"""Ollama integration for local model deployment and inference."""
from __future__ import annotations
import asyncio
import json
import shutil
import subprocess
from dataclasses import dataclass, field
from pathlib import Path
from typing import Any, AsyncIterator
import httpx
@dataclass
class OllamaModel:
"""Information about an Ollama model."""
name: str
size: int # bytes
digest: str
modified_at: str
details: dict[str, Any] = field(default_factory=dict)
@dataclass
class OllamaStatus:
"""Status of the Ollama service."""
running: bool
version: str | None = None
models_count: int = 0
gpu_available: bool = False
gpu_name: str | None = None
error: str | None = None
@dataclass
class ChatMessage:
"""A chat message."""
role: str # "user", "assistant", "system"
content: str
@dataclass
class ChatResponse:
"""Response from a chat completion."""
message: ChatMessage
model: str
done: bool
total_duration: int | None = None # nanoseconds
eval_count: int | None = None # tokens generated
eval_duration: int | None = None # nanoseconds
class OllamaClient:
"""
Client for interacting with Ollama.

*Data extract:*
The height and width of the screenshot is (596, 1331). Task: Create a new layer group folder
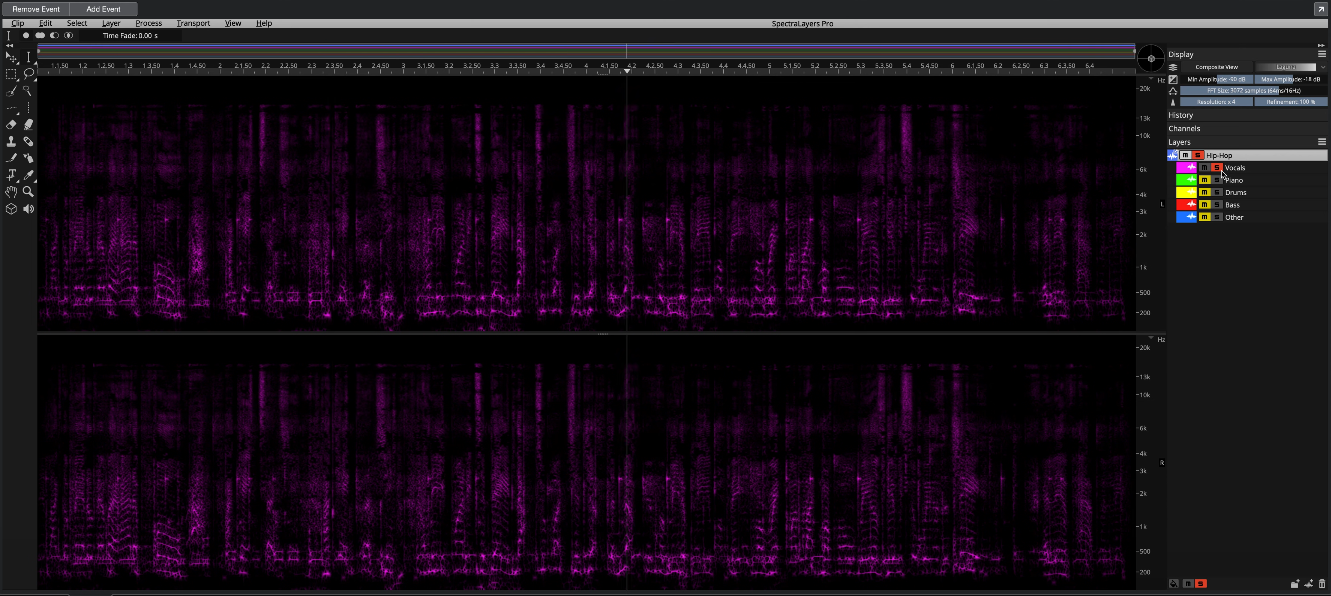point(1295,583)
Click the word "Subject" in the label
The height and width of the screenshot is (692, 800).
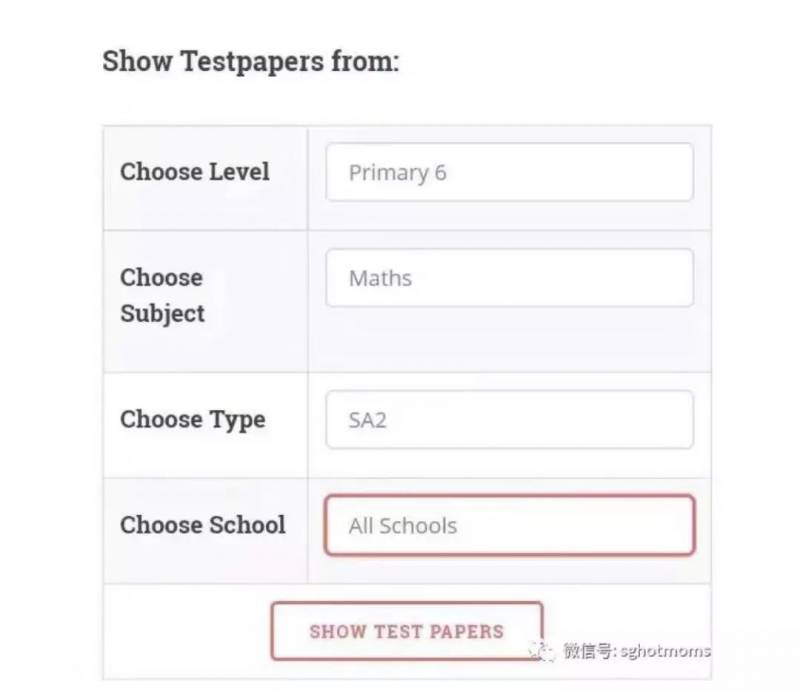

*List of tasks:*
**a.** In the Ollama integration code, which classes are decorated with @dataclass?
**b.** Carry the Ollama integration code forward from the point where it ends.

*Task-by-task answers:*
**a.** OllamaModel, OllamaStatus, ChatMessage, ChatResponse

**b.**
Ollama API docs: https://github.com/ollama/ollama/blob/main/docs/api.md
"""
def __init__(self, base_url: str = "http://localhost:11434"):
"""
Initialize the Ollama client.
Args:
base_url: Ollama API base URL.
"""
self.base_url = base_url.rstrip("/")
async def status(self) -> OllamaStatus:
"""Check Ollama service status."""
try:
async with httpx.AsyncClient() as client:
# Check if Ollama is running
resp = await client.get(f"{self.base_url}/api/version", timeout=5.0)
if resp.status_code != 200:
return OllamaStatus(running=False, error="Ollama not responding")
version = resp.json().get("version", "unknown")
# Get model count
models = await self.list_models()
# Check GPU (via ps endpoint if available)
gpu_available = False
gpu_name = None
try:
ps_resp = await client.get(f"{self.base_url}/api/ps", timeout=5.0)
if ps_resp.status_code == 200:
ps_data = ps_resp.json()
# If any model is loaded with GPU layers, GPU is available
for model in ps_data.get("models", []):
if model.get("size_vram", 0) > 0:
gpu_available = True
break
except Exception:
pass
return OllamaStatus(
running=True,
version=version,
models_count=len(models),
gpu_available=gpu_available,
gpu_name=gpu_name,
)
except httpx.ConnectError:
return OllamaStatus(running=False, error="Cannot connect to Ollama")
except Exception as e:
return OllamaStatus(running=False, error=str(e))
async def list_models(self) -> list[OllamaModel]:
"""List all available models."""
async with httpx.AsyncClient() as client:
resp = await client.get(f"{self.base_url}/api/tags", timeout=30.0)
resp.raise_for_status()
data = resp.json()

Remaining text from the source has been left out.